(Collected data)
********

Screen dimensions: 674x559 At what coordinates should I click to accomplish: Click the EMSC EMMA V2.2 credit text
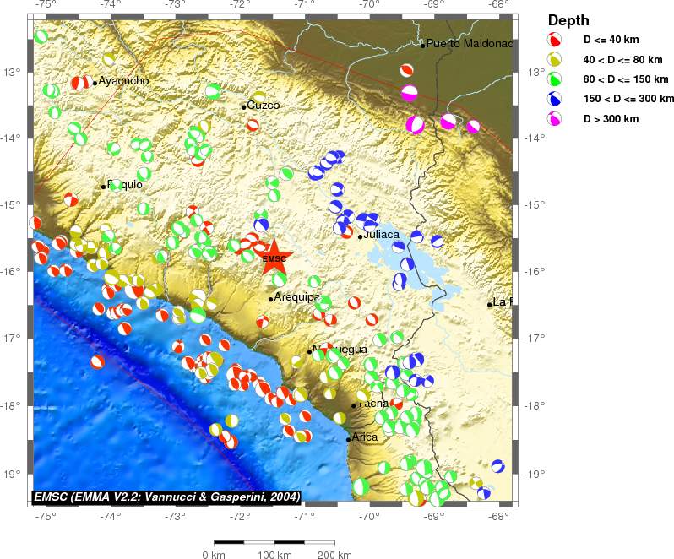tap(166, 497)
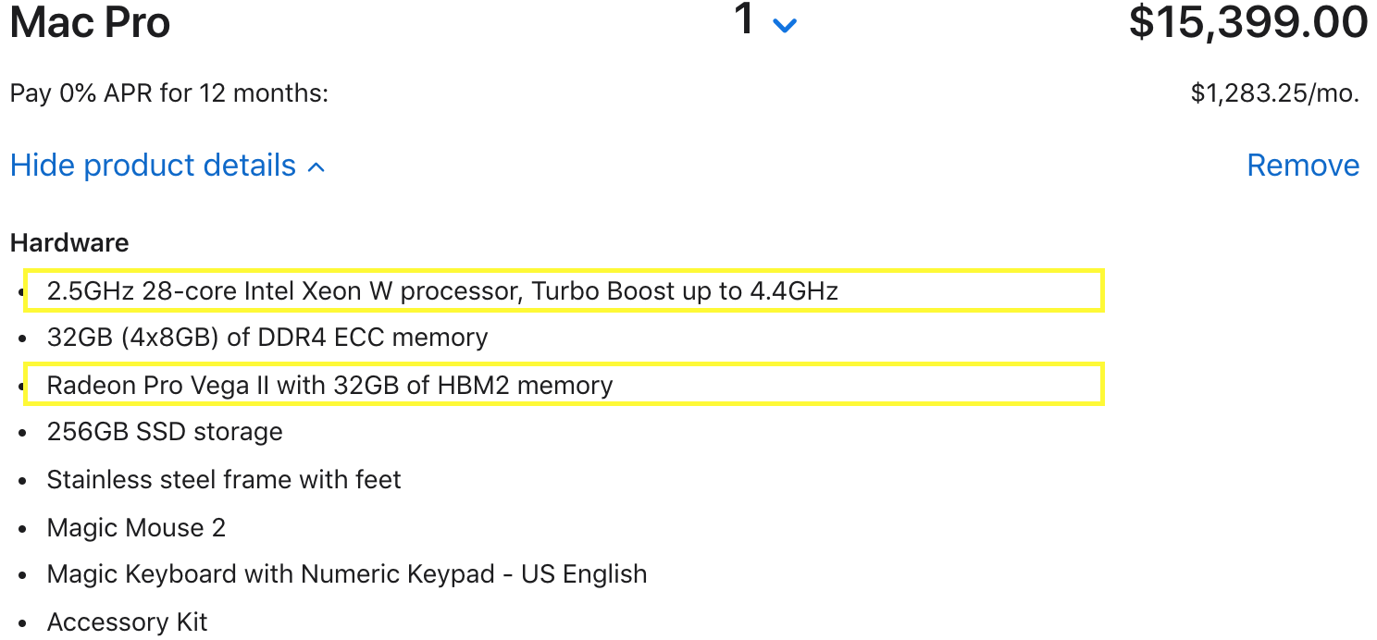Select the highlighted Radeon Pro Vega II line
This screenshot has height=640, width=1377.
point(329,385)
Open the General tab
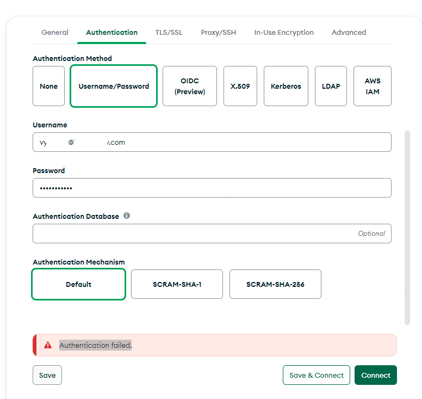The width and height of the screenshot is (422, 399). [55, 33]
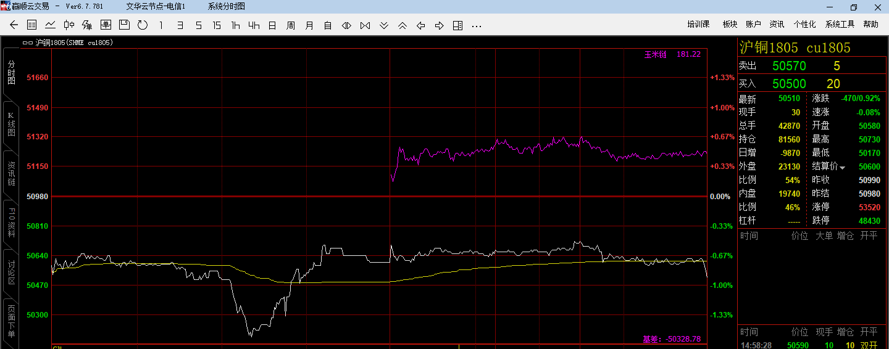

********

Exercise objective >> The records above are to be duplicated exactly, pictures left out.

Solution to this exercise >>
Screen dimensions: 674x559 At what coordinates should I click to accomplish: Click the EMSC EMMA V2.2 credit text
tap(166, 497)
Select the highlighted Radeon Pro Vega II line
This screenshot has height=640, width=1377.
point(329,385)
Open the General tab
The width and height of the screenshot is (422, 399). [55, 33]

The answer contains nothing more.